В драматургии Е. Шварца коммуникативные сбои практически всегда комически окрашены. Речевые сбои, языковой конфликт. Коммуникативная неудача - предметы речевой конфликтологии. Именно по этом у в названии данной части работы мы использовали термин «речевой конфликт» как нечто обобщающее эти понятия. В диалогах героев Е. Шварца часто возникают ситуации настоящего или мнимого непонимания.
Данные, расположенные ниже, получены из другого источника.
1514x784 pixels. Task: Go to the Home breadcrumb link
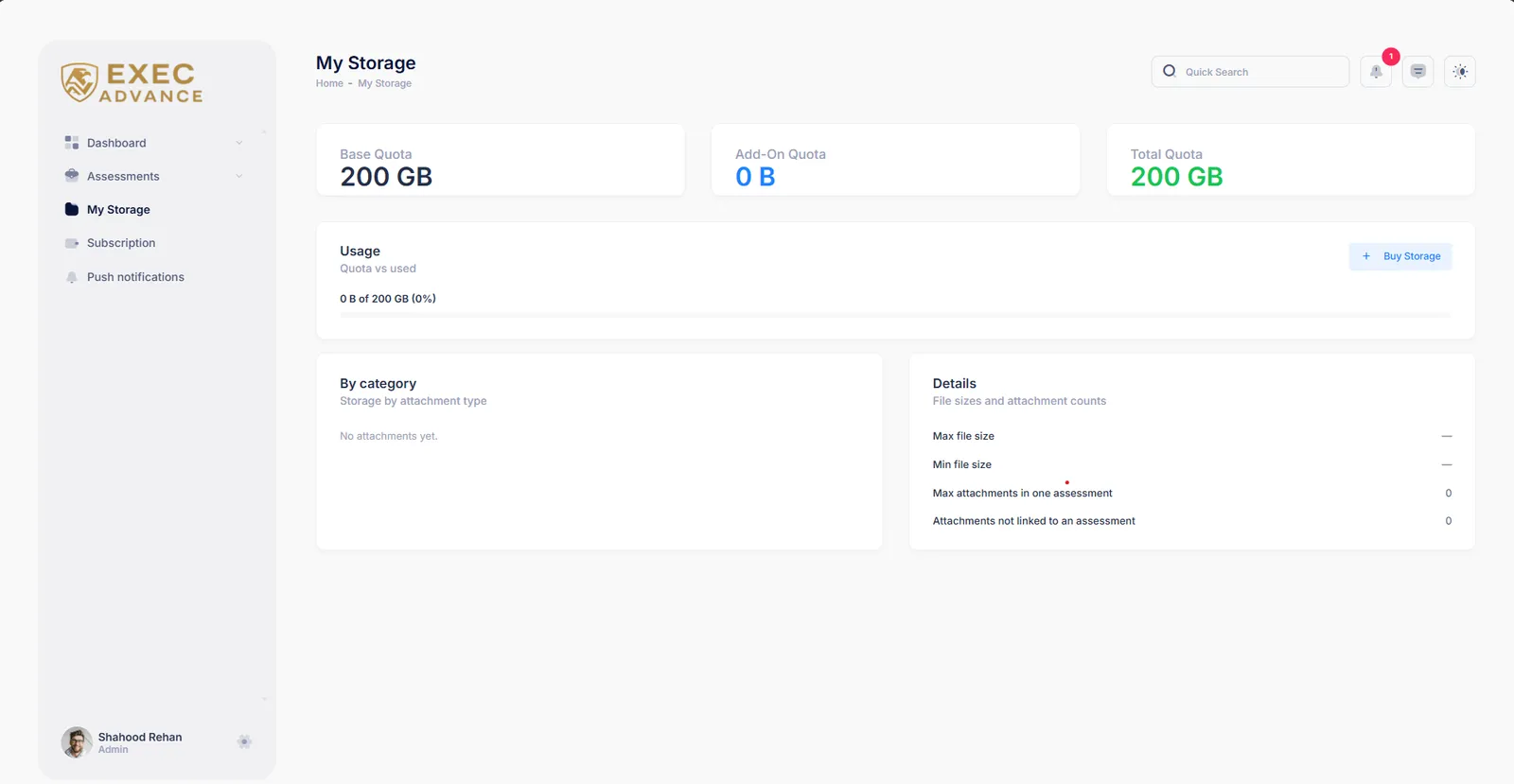click(329, 83)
Наиболее показательные комические ситуации настоящего непонимания содержатся в пьесе «Голый король». Свинопас Генрих, давший свиньям имен: Баронесса, Графиня, Герцогиня, в присутствии придворных дам говорит: Пошла от сюда прочь, Баронесса, или я завтра же тебя зарежу». За этим следуют «возмущенные возгласы»:

«- Грубиян!

  • Нельзя резать баронессу!

  • Невежа!

  • Это некрасиво — резать баронессу!

  • Нахальство!

  • Это неприлично — резать баронессу! (с. 55).

Ситуация непонимания преодолеваестя с нарастанием комического эффекта. Непонимающие друг друга стороны ведут диалог, аргументируя свои утверждения, что приводит к ещё большему семантическому разрыву:

«Первая придворная дама.

Осмелюсь напомнить вашему высочеству, что этот... этот ваш собеседник собирается завтра зарезать баронессу.

Принцесса… Ах, да... Скажи, пожалуйста, Генрих, зачем ты завтра собираешься зарезать баронессу?

Генрих…

А она уже достаточно разъелась. Она ужасно толстая.

Третья придворная дама…

Ах!(снова падает в обморок.)

Генрих…

Почему эта дама всё время кувыркается?

Первая придворная дама…

Эта дама и есть та баронесса, которую вы назвали свиньёй и хотите её зарезать.

Генрих…

Ничего подобного, вот свинья. Которую я назвал Баронессой и хочу зарезать»( с. 55-56).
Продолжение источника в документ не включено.